The Voices Speaking into Motherhood

When my oldest was two, I set up a playdate with a new friend and her daughter. As we pushed our girls in the swing, my friend asked:

“Where does your little girl go to school?”

My daughter was two. Living in an affluent area, my husband and I noticed that most children started in private school by age two or three, but I explained to my friend that we felt like kindergarten was a good time for our daughter to start school, so formal education was not yet on my mind. After all, she was just two.

“Oh,” said my friend. “Well, I hope you’re on the waiting lists. And she might be a little behind if you wait that long. So, I assume you’ll homeschool until then?”

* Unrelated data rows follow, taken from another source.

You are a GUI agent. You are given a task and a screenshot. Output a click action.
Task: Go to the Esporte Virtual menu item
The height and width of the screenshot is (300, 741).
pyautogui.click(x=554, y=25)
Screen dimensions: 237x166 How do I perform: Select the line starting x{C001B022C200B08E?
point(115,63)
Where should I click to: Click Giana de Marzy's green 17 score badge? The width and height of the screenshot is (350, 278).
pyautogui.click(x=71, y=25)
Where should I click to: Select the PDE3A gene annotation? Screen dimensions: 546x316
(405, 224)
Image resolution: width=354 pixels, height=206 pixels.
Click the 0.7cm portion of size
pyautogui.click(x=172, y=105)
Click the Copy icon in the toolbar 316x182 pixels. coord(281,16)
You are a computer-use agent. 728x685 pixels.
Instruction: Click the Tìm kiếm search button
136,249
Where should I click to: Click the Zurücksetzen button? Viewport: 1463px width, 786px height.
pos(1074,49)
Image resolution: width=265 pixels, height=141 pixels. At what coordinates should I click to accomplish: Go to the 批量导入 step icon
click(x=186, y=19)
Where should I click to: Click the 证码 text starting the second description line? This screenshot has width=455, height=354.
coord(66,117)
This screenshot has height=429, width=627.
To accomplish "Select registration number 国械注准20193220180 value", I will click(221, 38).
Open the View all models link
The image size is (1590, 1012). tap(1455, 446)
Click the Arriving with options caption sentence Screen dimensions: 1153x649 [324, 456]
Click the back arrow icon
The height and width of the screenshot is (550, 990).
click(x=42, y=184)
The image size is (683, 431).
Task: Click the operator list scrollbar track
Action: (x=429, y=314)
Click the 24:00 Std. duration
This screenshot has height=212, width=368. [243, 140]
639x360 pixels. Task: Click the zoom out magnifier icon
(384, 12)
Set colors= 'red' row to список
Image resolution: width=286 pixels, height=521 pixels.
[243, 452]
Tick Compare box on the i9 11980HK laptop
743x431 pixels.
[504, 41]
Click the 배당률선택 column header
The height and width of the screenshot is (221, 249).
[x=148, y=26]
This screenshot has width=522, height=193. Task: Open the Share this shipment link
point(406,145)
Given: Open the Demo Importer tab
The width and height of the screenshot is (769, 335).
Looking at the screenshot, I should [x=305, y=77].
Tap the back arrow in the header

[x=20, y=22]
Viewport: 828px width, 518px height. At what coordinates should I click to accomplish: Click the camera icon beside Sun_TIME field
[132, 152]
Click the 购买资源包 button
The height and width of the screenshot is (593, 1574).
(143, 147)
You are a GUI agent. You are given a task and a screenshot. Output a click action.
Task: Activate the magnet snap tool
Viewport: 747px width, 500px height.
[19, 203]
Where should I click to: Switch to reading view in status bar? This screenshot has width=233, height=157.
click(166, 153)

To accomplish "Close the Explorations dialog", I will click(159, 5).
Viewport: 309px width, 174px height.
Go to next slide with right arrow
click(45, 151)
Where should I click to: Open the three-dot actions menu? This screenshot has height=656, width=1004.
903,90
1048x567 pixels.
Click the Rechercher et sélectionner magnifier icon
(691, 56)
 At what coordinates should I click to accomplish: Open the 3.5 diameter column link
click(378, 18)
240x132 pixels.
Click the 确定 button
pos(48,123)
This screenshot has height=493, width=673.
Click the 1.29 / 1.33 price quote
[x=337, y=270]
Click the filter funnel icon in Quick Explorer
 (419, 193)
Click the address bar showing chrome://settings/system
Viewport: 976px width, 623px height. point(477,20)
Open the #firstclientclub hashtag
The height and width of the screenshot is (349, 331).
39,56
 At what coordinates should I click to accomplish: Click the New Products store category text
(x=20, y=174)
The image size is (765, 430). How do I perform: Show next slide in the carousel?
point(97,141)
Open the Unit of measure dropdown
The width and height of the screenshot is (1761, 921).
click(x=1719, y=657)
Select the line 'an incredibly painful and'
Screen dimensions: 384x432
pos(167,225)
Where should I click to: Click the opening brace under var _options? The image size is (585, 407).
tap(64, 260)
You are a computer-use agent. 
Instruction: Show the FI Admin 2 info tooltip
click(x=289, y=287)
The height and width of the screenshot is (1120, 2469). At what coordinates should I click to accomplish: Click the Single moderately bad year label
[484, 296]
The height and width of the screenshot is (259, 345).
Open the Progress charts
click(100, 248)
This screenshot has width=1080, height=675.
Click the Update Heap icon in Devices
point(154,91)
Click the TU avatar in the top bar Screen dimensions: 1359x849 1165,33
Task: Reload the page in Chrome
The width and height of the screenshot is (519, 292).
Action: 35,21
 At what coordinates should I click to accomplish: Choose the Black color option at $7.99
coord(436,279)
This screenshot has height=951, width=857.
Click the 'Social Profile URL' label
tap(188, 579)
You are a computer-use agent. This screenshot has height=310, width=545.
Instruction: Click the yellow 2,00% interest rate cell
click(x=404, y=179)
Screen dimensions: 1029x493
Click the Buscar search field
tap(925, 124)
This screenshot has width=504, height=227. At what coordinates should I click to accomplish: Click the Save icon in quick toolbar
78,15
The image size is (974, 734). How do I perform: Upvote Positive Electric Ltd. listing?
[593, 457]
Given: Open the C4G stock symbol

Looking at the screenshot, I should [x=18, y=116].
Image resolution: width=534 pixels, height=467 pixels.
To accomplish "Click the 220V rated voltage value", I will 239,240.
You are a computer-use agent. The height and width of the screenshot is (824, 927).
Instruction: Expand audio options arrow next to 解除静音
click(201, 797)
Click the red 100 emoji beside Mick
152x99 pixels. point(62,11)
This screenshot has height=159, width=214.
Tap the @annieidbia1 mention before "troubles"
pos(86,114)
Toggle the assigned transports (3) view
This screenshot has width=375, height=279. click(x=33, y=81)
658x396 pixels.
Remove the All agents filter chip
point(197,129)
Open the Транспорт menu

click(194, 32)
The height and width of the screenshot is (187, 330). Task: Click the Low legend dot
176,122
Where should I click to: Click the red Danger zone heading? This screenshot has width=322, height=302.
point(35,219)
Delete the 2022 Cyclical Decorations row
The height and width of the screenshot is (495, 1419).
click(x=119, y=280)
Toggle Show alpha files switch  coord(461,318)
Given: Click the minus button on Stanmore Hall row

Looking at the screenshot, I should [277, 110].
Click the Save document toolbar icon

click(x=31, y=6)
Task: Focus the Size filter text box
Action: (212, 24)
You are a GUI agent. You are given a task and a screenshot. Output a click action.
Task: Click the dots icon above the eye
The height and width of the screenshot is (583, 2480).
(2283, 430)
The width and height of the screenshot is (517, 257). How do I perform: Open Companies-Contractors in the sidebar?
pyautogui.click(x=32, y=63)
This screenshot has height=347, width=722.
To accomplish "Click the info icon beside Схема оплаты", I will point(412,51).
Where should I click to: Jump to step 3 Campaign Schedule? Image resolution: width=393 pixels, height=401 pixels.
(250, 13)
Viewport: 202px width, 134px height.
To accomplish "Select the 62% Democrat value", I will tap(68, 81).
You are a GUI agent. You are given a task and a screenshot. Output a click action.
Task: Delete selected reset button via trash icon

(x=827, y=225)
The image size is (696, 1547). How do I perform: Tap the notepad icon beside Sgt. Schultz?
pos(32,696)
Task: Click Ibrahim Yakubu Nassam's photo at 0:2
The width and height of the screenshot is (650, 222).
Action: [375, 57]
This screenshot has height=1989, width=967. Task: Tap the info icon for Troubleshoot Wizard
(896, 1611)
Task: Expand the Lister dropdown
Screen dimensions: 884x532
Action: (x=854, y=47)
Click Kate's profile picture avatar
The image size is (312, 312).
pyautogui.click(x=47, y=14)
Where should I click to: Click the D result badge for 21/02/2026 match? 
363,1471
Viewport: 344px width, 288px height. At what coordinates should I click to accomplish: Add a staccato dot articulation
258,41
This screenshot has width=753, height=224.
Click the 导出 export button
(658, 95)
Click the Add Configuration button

I was completely flustered and feared that talking about the necessity of homeschooling might produce actual, visible hives; nevertheless, I calmly inquired about all the things I needed to do to get her ready for school.

By the end of our conversation, I was convinced we had completely failed as parents. At that point in her life, my daughter’s most educational moments came from “Little Einstein,” videos filled with floating shapes and bright squiggles.

I figured she might as well kiss college good-bye.

It was over.

And she was only two.

I rushed home, promptly called my husband, and I informed him that our two year old daughter needed to start private school. Tomorrow.

Worldly Voices in Parenting

I’m convinced that most mothers spend much of their day feeling guilty about something. There’s guilt over whether or not we are providing the best education, guilt over working too much, guilt over not starting a child in a club team early enough, guilt over beginning music lessons too late, and guilt over the way a child behaves in public. I’ll add to the list my own guilt over a recent dinner I “made” for my teen: buttered Wonder Bread, peanuts (they need protein, of course), and veggie chips (they need veggies, duh).

As parents, we’re bombarded with an ever-flowing fountain of advice, instruction, and information; it’s no wonder we feel overwhelmed with whether we’re doing this mothering thing “right.”

Social Media is a primary culprit. The one-dimensional stories feed us empty calories, but we stuff ourselves with their pictures and videos. And when we turn it off, we usually feel unsatisfied or guilty because our family doesn’t look like them, our kids don’t play like that, and I certainly don’t appear as put together as her. What we hear as a result is: you’re not good enough. You should be doing so much better.

The Voice of the Lord in Parenting

But there is One whose voice should speak louder to your heart than any other in your calling as a parent. The voice of the Lord is heard throughout the pages of Scripture, and He speaks to us with clarity and love. But too often His words are diminished by the overpowering words of the world.

In Psalm 29, David writes about the powerful and mighty voice of our Lord. The Psalmist says:

“The voice of the Lord is over the waters; the God of glory thunders, the Lord, over many waters. The voice of the Lord is powerful; the voice of the Lord is full of majesty.”

The voice of the Lord is over the waters. The most “successful” parenting plan you’ve been told does not compare to the wisdom and authority of the Words of God. His voice has dominion over all things.

When you’re confused from differing advice on how to proceed in a parenting decision, listen to the voice of the Lord. He has more power than your greatest fear in parenting, and God will provide an abundance of wisdom as you guide your children (James 1:5). Trust Him.

This doesn’t mean you won’t make mistakes. Every parent does…daily. But that mighty voice of God which tells the sun to rise and to set is the same voice that quiets an anxious heart, forgives a repentant spirit, and comforts an overwhelmed mother.

His voice is in all, through all, and it is to all. Listen to His trustworthy words as you parent your child.

The voice of the Lord is powerful and majestic. Do you reflect on the grandeur of God? When we see our children through the grid of God’s power and might, we gain so much perspective as parents. His ways are greater than our ways, His holiness is magnificent, and His love is beyond comprehension. And this God created your child.

Our most important calling as parents is to teach our children about this awesome God (Deut. 6:7). Outside of this responsibility, there is not one correct way to parent a child. There is not a single schedule that is “right” when it comes to teaching sleep, there is not a manual for raising teenagers to be compliant, and there is no formula that ensures our actions will produce God-fearers. Worldly words of advice in these areas can be helpful, and sometimes necessary, but they are not ultimate.

What is ultimate is the voice of God which speaks powerfully in our weakness and reminds us that His grace is sufficient. His voice speaks into our insecurities and reminds us that we are not called to perfection but to faithfulness. The voice of the Lord reaches deep into our soul giving us the courage to follow His Word as we guide our children in the ways of the Lord rather than simply following what is popular in the time.

Because of God’s grace at work in your life, be encouraged. He is working in and through you, as feeble as your parenting may feel. Listen to His voice, the One who gives you breath, and trust fully that He loves your child infinitely more than you ever could or ever will.